Are you ashamed of your occasional bowling? | Cricket coaching, fitness and tips

Are you ashamed of your occasional bowling?

The Third XI captain (Sundays) of my old club side was called Dave. He was a large man in his forties without pretention. He loved beer, cricket and Brighton and Hove Albion FC.

He called himself a batsman, but his real talent was his 'occasional bowling', which caused chaos.

As Sussex professional Robin Martin-Jenkins knows, the occasional bowler in club cricket is someone to be feared by batsmen, not ashamed of by captains. Especially if they have the uncanny knack of bowling bad balls that are straight:





"But what was most interesting to me was how hard most of us found it when faced with this sort of opponent. I was bowled twice by balls that nearly bounced twice, for example…

"I wonder, with that in mind, if there is more of a place for part-time bowlers in first-class cricket. Particularly when the wicket is flat and the game looks like it’s going nowhere."


What would Michael Vaughan have given for Dave on the last day of the 1st Test against South Africa?

Take pride in occasional bowling

Dave was the perfect bowler for making things happen in any situation. He could in equal measures (and almost randomly):

  • Take wickets
  • Tie batsmen down
  • Get smashed to all four corners

If you needed a bowler to break a partnership or give a team enough rope to hang themselves, Dave was your man. He could bowl on sticky dogs, flat tracks, dusty bowls and seamers green tops with equal success.
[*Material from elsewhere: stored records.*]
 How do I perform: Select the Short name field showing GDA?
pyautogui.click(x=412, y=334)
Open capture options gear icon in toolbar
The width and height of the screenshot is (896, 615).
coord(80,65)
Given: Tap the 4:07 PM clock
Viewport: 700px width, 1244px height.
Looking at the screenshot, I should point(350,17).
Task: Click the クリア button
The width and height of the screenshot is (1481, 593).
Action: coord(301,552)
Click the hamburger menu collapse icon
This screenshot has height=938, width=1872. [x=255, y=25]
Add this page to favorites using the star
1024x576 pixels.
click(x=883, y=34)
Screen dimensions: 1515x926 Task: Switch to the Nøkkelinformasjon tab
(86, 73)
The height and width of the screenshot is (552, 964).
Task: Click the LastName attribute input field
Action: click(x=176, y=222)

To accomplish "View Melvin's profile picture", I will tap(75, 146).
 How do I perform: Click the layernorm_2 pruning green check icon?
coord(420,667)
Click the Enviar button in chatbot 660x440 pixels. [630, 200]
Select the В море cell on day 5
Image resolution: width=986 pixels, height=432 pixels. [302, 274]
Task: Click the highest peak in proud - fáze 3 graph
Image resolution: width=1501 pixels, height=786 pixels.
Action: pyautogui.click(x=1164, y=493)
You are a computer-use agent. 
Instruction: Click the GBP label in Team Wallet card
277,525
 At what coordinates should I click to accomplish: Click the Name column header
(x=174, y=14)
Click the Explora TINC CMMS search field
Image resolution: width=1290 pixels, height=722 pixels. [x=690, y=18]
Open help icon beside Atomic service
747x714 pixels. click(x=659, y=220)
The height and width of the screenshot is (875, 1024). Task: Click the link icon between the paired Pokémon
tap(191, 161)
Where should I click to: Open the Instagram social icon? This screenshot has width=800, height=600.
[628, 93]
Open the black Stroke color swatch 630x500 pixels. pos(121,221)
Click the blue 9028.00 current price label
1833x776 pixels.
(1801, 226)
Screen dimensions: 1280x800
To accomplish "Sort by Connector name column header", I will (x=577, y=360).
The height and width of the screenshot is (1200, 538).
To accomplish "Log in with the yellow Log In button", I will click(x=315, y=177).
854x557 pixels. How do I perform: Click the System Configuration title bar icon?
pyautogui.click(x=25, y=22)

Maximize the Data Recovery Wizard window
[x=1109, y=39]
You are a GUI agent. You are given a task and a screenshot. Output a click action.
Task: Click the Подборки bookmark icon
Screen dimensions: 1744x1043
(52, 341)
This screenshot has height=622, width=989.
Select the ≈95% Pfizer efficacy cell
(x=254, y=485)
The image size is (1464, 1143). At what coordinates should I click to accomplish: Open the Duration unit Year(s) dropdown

He could even clean up the tail. They just couldn’t resist having a swipe at his easy bowling. Usually straight up in the air.

How did he perform these miracles?

Dave was a slow bowler, not a spinner. He bowled off 2 paces allowing him to bowl long spells despite his girth, retiring to gulley or slip between overs. He lobbed the ball onto the spot at about 35mph (56kph) for ball after ball. His line was always immaculate and when he did stray in length his philosophy was: You miss, I hit.

He failed as often as he succeeded. There was no pattern to it, but the days it worked were celebrated with jugs of ale deep into the night.

The point is, he made things happen. He was never satisfied with a boring draw.

Dave showed us all that occasional bowling is nothing to be ashamed of.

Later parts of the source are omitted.